— Texto original —
- - -

Nos dicen que es un enemigo terrible y desconocido contra el que hay que estar continuamente alerta, pues ha demostrado que nos puede atacar en cualquier momento y lugar, y que para hacerle frente son necesarios todos los recursos y personas disponibles. Otras veces, cuando son menos sutiles, intentan convencernos de que el enemigo son el resto de culturas y religiones, que están equivocadas y/o atrasadas y que ponen en riesgo la verdadera: la nuestra. Pero si olvidamos su discurso y centramos nuestra atención en los “campos de batalla”, podemos darnos cuenta de que hay dos tipos de guerras, y en ambas las víctimas se parecen mucho.

En las “guerras oficiales”, cuando son “guerras civiles o internas” las víctimas son a menudo las poblaciones de pueblos y países empobrecidos en las que el tirano de turno apoyado por las potencias mundiales, ha dejado de serles útiles a éstas, y por eso alimentan con armas y mercenarios las guerras civiles que hagan posible colocar un nuevo tirano más de su gusto. Las otras “guerras oficiales” esas que nos presentan como “humanitarias”, suelen responder a los intereses geoestratégicos (rutas de paso de petróleo o gas, de acceso a mares…) o al expolio de materias primas que tienen esos países (petróleo, coltán para teléfonos móviles…). Por eso en esos casos las “potencias salvadoras” llegan, imponen a sangre y fuego su “orden”… y se quedan hasta que establecen un protectorado que garantice que les va a suministrar la materia que buscaban. Pero en todos los casos las víctimas son las mismas: poblaciones pobres: Incluso en el bando de las “potencias salvadoras”, pues sus tropas están compuestas en su inmensa mayoría por las razas (negros, hispanos, chicanos) y clases sociales más machacadas.

- - -

— Extracto de datos —
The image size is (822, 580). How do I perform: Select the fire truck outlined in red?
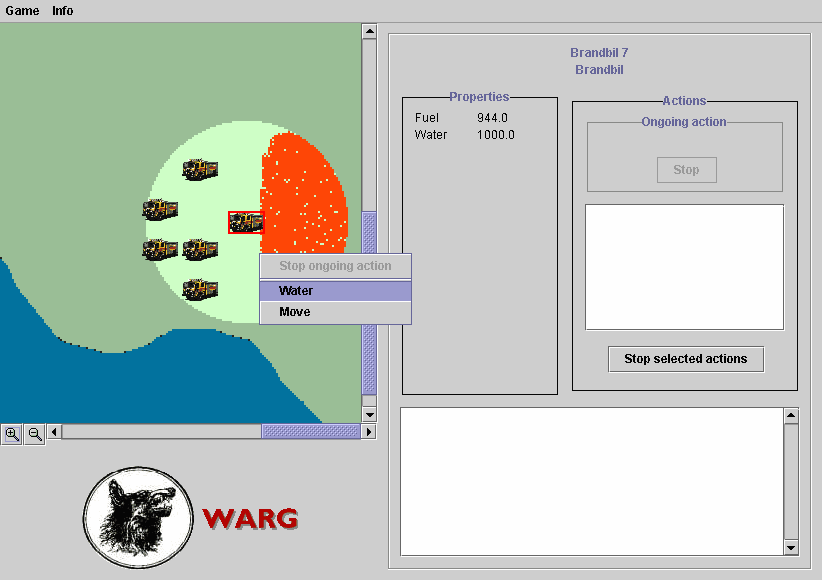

- - -

— Instrucciones —
1/ Indica si cada afirmación concuerda con el texto sobre las guerras. Responde sí o no y cita literalmente las palabras del texto que lo deciden. (a) Las guerras presentadas como humanitarias suelen responder a intereses geoestratégicos o al expolio de materias primas. (b) Las tropas de las potencias salvadoras están formadas sobre todo por las clases sociales más acomodadas. (c) En los campos de batalla se distinguen tres tipos de guerras.
2/ Prosigue el texto sobre las guerras a partir de su última frase.

— Respuestas por tarea —
1/
(a) Sí: «suelen responder a los intereses geoestratégicos (rutas de paso de petróleo o gas, de acceso a mares…) o al expolio de materias primas que tienen esos países»
(b) No: «sus tropas están compuestas en su inmensa mayoría por las razas (negros, hispanos, chicanos) y clases sociales más machacadas»
(c) No: «hay dos tipos de guerras»

2/
Pero existen otras “guerras no oficiales”, que matan y destruyen mucho más que las anteriores. Son las que provoca nuestro actual modo de vida. Se nos llena la boca hablando del “maravilloso mundo capitalista desarrollado en Occidente”, y resulta que éste es un modelo absolutamente injusto donde una pequeña minoría vive (vivimos) a costa de empobrecer y explotar a una inmensa mayoría y de expoliar el planeta. Mientras nosotras derrochamos energías, recursos o alimentos, y malgastamos nuestras vidas en una absurda carrera por conseguir más dinero para poder gastar más, millones de seres en el planeta mueren anualmente de hambre, de sed, de falta de atención sanitaria elemental… carencias todas ellas que podrían cubrirse con una ínfima parte de lo que derrochamos en nuestra loca carrera consumista.

Esa dinámica global se reproduce también a pequeña escala en nuestros pueblos y ciudades. Y, sin embargo, la actitud general que se puede observar es la misma: lejos de rebelarnos y resistirnos, solidarizarnos y organizarnos… practicamos el sálvese quien pueda y aspiramos a toda costa a ser cola de león antes que cabeza de ratón, aunque en esa batalla (que la inmensa mayoría perdemos) tengamos que ir pisoteando y abandonando a cientos de adversarios por el camino. Es decir, renunciando a nuestra condición más humana… justo lo que intentaban en los cuarteles para convertir a los jóvenes en soldados.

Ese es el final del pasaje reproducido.